Sabtu, 09 April 2011

Gempa di Nias Zaman Kolonial

Dimasa kolonial, Nias sudah sering mendapat kiriman gempa. Selisih waktu terjadinya gempa yang tidak tentu itu terjadi selang puluhan tahun. seperti yang dicatat Schroeder, Nias 3 kali mengalami gempa dizaman kolonial. Gempa pertama terjadi 5-6 Januari 1843; gempa kedua ditahun 1861; dan ketiga ditahun 1907. 1>>





Mengenai gempa pertama, 5-6 Januari 1843, Schroeder mendapat informasi salah satunya dari Dr. Junghuhn. Gempa ini, membuat Gunung Sitoli seperti mendapat getaran-getaran keras pada malam hari. Gempa datang dari arah baarat daya ke timur laut—dari arah samudra Hindia. Arah getaran awalnya teratur, lalu arahnya menjadi tidak jelas. Bisa dibayangkan, Pulau Nias seperti di goyang-goyang. Tentu saja tidak ada orang-orang yang bisa berdiri atau duduk dengan stabil. Gempa bumi ini berlangsung selama 9 menit dengan kekutan yang tidak pernah menurun sama sekali. Tidak diketahui secara pasti berapa kekautan gempa ini dalam hitungan skala richter. Kebanyakan rumah roboh karenanya. Balkon yang berada diatas benteng juga jatuh. Pohon-pohon kelapa dan pohon-pohon lainnya, banyak yang tercerabut dengan akarnya dan terlempar jauh oleh getaran gempa. Gunung Harefa, dekat Gunung-Sitoli, sebagian tanahnya longsor dan masuk jurang. Kerak bumi pecah dan dimana-mana keluar dari celah-celah tanah munculah air yang berlumpur dan berbuih.

**Data yang Diberikan**.

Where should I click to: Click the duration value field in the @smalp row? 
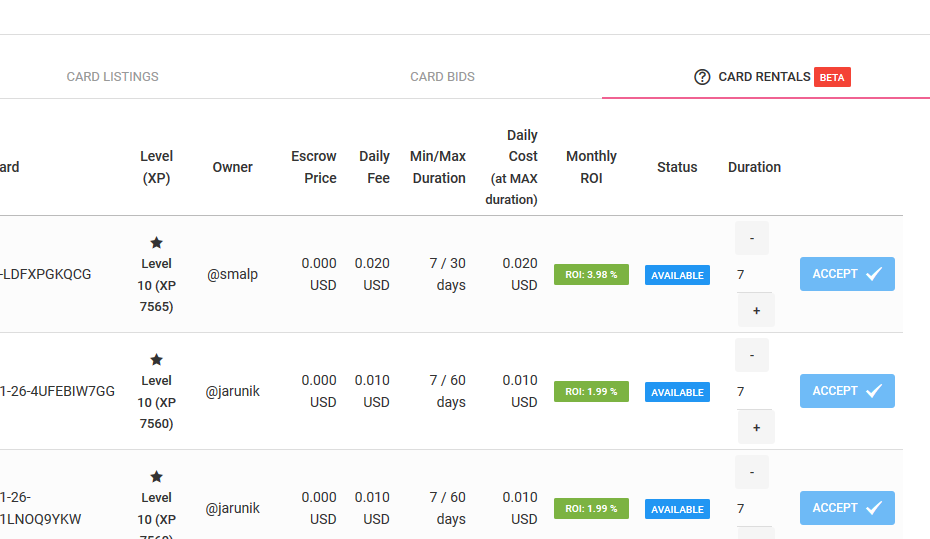coord(753,275)
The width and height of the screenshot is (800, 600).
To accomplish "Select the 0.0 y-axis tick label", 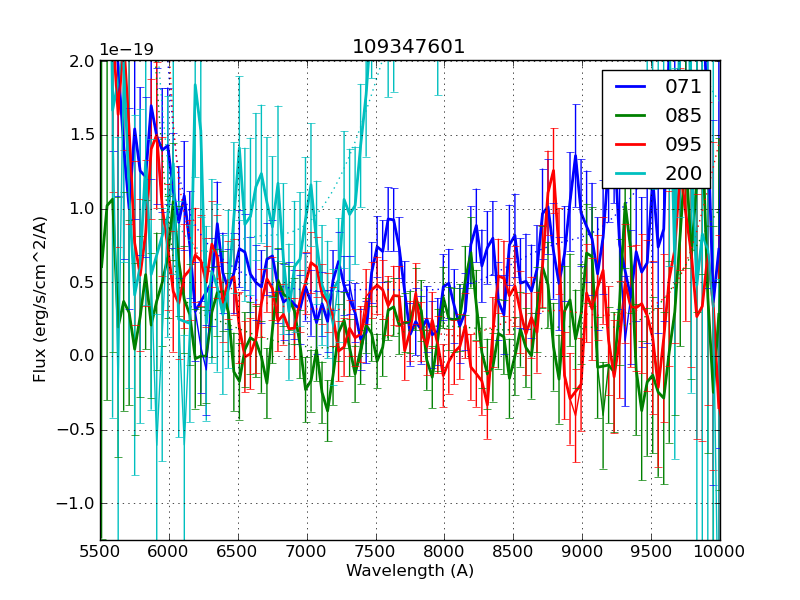I will pyautogui.click(x=82, y=356).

**Soal Latihan**.
Tentukan apakah setiap pernyataan berikut sesuai dengan teks tentang gempa di Nias zaman kolonial, lalu jawab ya atau tidak disertai kutipan kata-kata penentunya dari teks. 1. Gempa pertama berlangsung selama 9 menit. 2. Kekuatan gempa 1843 dalam skala Richter diketahui dengan pasti. 3. Balkon di atas benteng tetap berdiri saat gempa pertama.

**Jawaban Soal**.
1. Ya: "Gempa bumi ini berlangsung selama 9 menit"
2. Tidak: "Tidak diketahui secara pasti"
3. Tidak: "Balkon yang berada diatas benteng juga jatuh."